Like ski pants, they can be picked up at most any thrift store for pocket change. They work great at protecting the old carotids.

I lost it, but another thing that has worked well for me was a neck gaiter:

Effective and multipurpose. I want another one.

There are a lot of variations to neck gaiters. One of the most versatile pieces of neck ware is called the BUFF. They range in cost from about $10 to about $40. Most not only protect your neck, they can be pulled up around your ears, nose and mouth as well. This is especially handy if you don’t use a full face helmet.

MISC

There are a lot of other items that you can use to increase your comfort during cold weather. I don’t have any of these, but I do know of people who have used them:

Lap Aprons. Kind of goofy looking IMO, but extremely effective

The Lap Apron or “scooter skirt.” These are not cheap. They are, however, very good at keeping you warm. Corazzo, a well known maker of scooter and cycling accessories makes some complete with reflective piping and pockets.

Starting under $10. These come in hundreds of designs.

Then there’s the neoprene face mask.

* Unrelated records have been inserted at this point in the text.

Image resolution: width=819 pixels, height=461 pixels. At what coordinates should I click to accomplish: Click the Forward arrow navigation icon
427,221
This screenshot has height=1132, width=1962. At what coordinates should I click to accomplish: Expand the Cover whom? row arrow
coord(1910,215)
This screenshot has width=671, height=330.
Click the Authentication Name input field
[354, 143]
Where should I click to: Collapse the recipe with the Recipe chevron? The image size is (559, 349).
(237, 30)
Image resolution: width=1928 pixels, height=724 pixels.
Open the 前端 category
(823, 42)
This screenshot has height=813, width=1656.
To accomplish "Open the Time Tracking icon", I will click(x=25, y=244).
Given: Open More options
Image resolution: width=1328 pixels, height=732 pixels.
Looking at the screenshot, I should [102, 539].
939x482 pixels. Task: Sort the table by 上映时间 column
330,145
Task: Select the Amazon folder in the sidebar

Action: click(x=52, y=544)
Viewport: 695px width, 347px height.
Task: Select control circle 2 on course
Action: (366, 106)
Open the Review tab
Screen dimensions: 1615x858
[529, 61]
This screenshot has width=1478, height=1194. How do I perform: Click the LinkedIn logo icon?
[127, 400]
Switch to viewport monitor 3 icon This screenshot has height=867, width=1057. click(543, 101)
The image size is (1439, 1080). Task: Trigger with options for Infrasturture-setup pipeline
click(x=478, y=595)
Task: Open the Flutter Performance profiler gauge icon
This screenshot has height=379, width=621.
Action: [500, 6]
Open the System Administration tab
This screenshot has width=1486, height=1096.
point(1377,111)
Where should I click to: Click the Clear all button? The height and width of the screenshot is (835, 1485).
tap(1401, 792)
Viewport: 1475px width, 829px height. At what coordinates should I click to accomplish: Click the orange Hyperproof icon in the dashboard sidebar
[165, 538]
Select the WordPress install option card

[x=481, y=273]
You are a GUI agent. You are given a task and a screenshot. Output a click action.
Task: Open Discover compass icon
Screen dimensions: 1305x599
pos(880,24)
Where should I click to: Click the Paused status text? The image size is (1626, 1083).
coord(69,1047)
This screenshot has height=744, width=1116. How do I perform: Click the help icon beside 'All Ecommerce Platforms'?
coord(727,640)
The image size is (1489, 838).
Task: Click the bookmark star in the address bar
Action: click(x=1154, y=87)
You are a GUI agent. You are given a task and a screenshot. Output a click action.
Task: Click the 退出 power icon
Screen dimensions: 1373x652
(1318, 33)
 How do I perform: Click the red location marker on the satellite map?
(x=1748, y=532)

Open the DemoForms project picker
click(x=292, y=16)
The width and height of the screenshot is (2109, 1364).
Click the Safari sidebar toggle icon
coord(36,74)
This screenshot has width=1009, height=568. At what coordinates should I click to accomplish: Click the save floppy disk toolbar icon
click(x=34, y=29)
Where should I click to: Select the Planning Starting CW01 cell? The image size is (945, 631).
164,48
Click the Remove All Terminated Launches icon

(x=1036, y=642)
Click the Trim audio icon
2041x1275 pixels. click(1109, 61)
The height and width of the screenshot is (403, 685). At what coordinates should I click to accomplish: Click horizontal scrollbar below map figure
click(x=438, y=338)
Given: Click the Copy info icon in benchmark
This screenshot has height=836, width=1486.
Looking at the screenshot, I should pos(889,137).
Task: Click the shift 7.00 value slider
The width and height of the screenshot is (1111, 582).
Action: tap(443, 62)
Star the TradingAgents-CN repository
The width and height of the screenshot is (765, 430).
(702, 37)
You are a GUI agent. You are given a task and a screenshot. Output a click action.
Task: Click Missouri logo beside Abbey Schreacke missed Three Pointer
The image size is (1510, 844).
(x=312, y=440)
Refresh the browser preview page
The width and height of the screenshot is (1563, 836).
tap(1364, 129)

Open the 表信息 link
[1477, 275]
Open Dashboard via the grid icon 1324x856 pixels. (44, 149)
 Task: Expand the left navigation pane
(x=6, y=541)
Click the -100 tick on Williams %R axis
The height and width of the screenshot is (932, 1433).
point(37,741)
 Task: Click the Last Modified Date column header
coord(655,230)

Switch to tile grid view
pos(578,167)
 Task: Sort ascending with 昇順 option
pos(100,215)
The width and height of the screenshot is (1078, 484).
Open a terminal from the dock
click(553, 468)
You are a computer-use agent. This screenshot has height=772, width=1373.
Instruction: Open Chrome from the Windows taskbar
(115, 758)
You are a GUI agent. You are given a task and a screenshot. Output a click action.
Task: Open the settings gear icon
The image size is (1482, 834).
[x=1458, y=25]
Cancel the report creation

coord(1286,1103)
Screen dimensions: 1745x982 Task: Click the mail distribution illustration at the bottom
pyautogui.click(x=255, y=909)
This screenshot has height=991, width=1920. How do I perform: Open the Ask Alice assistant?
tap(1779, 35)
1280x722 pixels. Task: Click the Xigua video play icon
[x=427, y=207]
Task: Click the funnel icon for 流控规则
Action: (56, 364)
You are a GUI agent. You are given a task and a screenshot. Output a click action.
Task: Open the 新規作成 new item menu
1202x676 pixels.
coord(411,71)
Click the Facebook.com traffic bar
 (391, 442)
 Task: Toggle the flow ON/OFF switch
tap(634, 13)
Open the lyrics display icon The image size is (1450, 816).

I got one of these once (although mine wasn’t nearly so stylish as the one above) but couldn’t wear it because my head is too big. These are another item that is especially useful is you don’t have a FF helmet. They simplyact as a windbreak for your face.

This entry is not intended as a complete source for cold weather riding gear. It is simply a list of some things that have worked for me. Again, I know that people who live in colder areas really require serious gear or risk serious injury. Please, ride safely and gear up. Spend as little time as possible exposed to cold temps.